We went back to the Show yesterday

because my father wanted to see things. He likes the Show. He missed last year because of a shoulder replacement so it was doubly important to get there this year. When you are 86 there is always the possibility that you will not be able to go alone the following year. He likes to go alone but he likes me to meet him somewhere at around lunch time so that he can enthuse about what he has seen.
I take our lunch as neither of us care for the 'chips with everything' type food that makes up the bulk of what is available. It is also unduly expensive and why waste time standing in a queue when you could be looking at something more interesting.
I was not quite sure how my father would react but I had suggested he watched the Jenny Gillies flower parade. He grumbled that he did not want to see a fashion parade of any sort so I said, "Well, watch a small part.

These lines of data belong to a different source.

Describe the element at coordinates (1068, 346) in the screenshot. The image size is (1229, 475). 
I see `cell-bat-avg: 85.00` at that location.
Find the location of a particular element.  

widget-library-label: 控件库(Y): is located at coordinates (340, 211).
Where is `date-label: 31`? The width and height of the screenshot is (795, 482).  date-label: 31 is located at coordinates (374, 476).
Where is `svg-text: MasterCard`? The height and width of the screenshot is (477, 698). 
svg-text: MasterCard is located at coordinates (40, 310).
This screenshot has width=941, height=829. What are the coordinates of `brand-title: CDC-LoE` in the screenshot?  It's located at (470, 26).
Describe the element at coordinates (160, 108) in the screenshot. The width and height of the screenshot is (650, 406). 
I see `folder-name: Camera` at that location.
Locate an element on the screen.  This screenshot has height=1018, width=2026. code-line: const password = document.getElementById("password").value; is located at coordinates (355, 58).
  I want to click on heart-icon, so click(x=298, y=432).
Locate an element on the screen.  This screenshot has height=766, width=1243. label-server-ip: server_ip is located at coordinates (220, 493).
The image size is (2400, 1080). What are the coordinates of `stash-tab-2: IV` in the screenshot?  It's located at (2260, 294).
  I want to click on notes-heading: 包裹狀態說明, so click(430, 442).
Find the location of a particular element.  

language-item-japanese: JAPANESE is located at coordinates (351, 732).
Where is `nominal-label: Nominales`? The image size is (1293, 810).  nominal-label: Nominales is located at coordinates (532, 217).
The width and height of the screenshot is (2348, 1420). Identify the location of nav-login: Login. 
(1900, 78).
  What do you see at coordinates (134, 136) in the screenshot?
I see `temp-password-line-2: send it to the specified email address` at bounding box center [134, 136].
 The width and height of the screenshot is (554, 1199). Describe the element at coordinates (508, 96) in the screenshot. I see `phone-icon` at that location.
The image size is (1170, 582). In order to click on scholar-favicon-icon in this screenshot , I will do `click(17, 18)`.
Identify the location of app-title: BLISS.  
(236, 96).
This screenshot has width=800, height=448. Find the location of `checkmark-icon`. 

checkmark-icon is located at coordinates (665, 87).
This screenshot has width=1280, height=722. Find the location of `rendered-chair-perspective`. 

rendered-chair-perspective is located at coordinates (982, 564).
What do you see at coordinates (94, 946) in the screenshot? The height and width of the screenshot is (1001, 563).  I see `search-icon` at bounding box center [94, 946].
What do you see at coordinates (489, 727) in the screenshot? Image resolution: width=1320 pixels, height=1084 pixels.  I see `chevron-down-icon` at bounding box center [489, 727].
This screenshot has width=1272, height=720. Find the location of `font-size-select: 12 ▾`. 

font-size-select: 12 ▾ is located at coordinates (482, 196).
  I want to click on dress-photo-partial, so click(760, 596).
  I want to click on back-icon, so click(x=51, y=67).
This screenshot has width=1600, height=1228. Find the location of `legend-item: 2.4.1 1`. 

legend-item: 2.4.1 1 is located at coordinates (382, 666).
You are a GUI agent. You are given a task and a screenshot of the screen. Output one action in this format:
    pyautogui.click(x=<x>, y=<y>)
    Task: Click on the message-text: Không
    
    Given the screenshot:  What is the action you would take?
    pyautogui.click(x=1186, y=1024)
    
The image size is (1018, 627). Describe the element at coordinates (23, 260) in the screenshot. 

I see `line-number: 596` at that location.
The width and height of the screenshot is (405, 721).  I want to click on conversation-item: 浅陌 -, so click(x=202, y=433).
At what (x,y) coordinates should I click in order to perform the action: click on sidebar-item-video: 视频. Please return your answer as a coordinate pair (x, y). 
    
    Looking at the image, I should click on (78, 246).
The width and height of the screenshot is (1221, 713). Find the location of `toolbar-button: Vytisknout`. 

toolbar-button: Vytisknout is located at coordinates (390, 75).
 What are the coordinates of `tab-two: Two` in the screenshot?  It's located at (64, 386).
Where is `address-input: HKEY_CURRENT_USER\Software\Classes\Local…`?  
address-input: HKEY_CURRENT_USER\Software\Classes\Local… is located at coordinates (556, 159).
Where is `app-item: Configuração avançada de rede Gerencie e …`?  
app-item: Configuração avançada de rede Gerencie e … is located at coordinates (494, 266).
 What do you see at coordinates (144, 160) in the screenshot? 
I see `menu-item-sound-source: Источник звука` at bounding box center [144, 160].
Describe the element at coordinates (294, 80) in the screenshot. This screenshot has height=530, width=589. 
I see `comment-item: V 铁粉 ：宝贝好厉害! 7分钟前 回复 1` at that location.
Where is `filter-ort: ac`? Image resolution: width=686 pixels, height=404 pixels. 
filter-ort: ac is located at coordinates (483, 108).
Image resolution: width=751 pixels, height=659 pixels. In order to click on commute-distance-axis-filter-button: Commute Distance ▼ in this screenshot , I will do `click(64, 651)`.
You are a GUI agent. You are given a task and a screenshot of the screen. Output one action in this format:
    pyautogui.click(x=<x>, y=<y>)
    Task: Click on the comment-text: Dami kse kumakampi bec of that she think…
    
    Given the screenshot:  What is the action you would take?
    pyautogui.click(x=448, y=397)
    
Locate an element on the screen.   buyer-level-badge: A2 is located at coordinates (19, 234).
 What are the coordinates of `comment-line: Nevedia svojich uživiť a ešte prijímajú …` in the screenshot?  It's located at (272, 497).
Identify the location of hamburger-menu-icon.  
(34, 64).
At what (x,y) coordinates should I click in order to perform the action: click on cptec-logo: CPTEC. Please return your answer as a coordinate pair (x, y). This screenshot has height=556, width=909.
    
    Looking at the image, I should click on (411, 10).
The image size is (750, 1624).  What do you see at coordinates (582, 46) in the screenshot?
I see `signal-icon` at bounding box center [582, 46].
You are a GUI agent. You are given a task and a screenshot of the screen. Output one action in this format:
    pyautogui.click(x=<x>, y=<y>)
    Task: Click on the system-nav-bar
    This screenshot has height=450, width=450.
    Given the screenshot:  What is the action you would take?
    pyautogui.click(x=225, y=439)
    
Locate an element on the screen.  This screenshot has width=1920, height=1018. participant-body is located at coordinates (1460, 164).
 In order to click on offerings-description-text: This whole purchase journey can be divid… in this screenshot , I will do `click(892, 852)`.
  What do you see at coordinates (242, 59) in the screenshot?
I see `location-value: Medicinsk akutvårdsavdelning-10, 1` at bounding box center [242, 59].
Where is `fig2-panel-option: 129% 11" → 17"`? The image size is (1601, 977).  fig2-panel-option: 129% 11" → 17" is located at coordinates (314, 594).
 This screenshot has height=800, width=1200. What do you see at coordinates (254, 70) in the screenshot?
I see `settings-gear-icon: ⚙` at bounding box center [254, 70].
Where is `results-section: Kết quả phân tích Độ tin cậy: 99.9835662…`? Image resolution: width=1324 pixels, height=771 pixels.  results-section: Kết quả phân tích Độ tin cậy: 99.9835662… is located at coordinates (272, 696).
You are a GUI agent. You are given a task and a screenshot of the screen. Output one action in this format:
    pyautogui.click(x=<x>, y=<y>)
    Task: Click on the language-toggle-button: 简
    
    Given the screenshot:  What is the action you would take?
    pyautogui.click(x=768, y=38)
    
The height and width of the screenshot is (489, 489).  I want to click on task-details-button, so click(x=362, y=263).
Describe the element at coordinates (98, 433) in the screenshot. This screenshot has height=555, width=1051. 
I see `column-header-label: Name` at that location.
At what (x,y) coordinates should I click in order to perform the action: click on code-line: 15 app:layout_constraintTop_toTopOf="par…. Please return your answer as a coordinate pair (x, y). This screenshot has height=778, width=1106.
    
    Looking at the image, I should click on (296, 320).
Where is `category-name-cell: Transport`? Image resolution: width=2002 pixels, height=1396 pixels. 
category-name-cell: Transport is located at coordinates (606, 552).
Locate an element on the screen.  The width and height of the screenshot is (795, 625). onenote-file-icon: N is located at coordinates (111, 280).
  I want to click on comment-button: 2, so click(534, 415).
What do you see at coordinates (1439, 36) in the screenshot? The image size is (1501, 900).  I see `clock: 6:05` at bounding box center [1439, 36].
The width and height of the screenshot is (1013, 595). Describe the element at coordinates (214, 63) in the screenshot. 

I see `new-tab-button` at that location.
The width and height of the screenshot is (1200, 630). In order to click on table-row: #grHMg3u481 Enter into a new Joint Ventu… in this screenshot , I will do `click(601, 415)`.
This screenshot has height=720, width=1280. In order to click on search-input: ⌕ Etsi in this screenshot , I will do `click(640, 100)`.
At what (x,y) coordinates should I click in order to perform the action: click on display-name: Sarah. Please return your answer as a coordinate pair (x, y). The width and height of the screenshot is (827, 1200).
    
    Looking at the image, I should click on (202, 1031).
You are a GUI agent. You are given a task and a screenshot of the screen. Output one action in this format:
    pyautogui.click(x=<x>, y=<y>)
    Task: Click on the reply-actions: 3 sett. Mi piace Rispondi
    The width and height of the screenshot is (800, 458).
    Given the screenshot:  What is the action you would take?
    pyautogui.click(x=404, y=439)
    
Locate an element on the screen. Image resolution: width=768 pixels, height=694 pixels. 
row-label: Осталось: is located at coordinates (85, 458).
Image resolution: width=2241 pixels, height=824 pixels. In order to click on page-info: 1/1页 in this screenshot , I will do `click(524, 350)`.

You can go away if you do not want to see the rest of it." He stayed for the lot and declared it "absolutely marvelllous" apart from the one piece of rock music.
I left him talking to the gardening people - and agreeing with Sophie Thomson of the ABC about the general awfulness and dreadfulness of artificial lawns - and headed off to the shed where they have the alpacas. I am rather fond of alpacas. They are intelligent animals and, provided you do not pat them on the head, they will normally respond in an interested sort of way. The owners of a far distant from Adelaide alpaca farm are people I have become slightly acquainted with over the years. They do not knit but they produce yarn. It normally goes straight to a spinner and on to elsewhere but, this year, they had some yarn for sale. It is nice yarn but there are no patterns. The question they had for me was what they could do about it for next year. We chatted for a while and came to some tentative conclusions that will need working on. As things got busy again I left them and took a very slow tour of the animals of particular interest to me. Naturally they all, apart from the short hair cats, produce yarn!